● Requirement: What you return should be the full listing, word for word, without a single image.
Data for processing: Begin
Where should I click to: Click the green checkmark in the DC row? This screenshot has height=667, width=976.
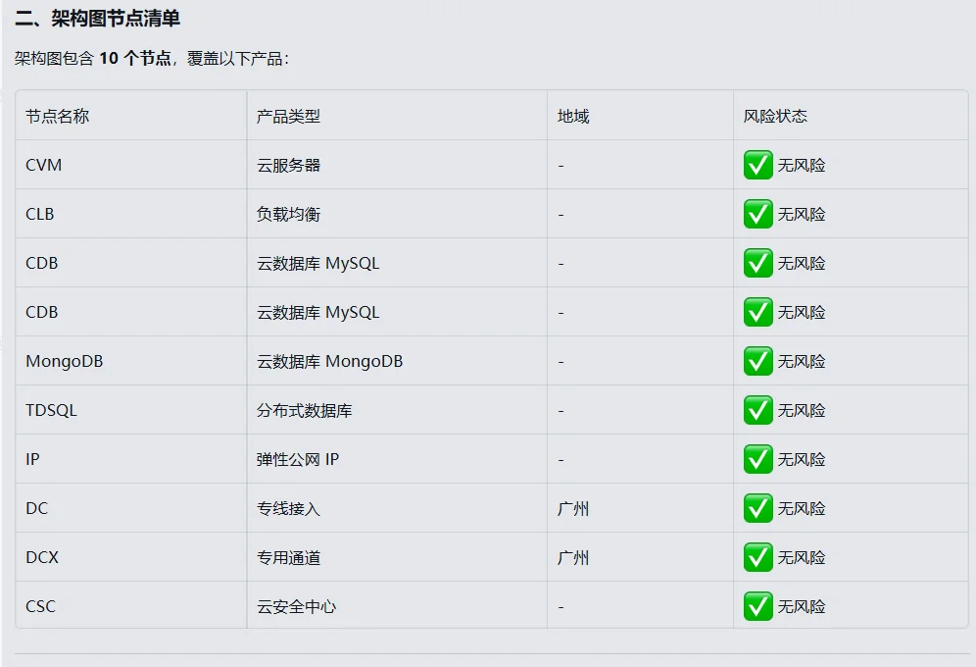tap(758, 508)
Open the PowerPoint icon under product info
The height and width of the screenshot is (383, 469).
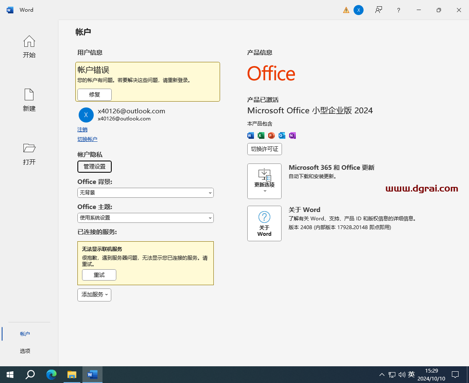271,135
Data for processing: End
● Reply:
Where should I click to: Click the green checkmark in the DC row? This screenshot has height=667, width=976.
tap(758, 508)
Open the PowerPoint icon under product info
The height and width of the screenshot is (383, 469).
271,135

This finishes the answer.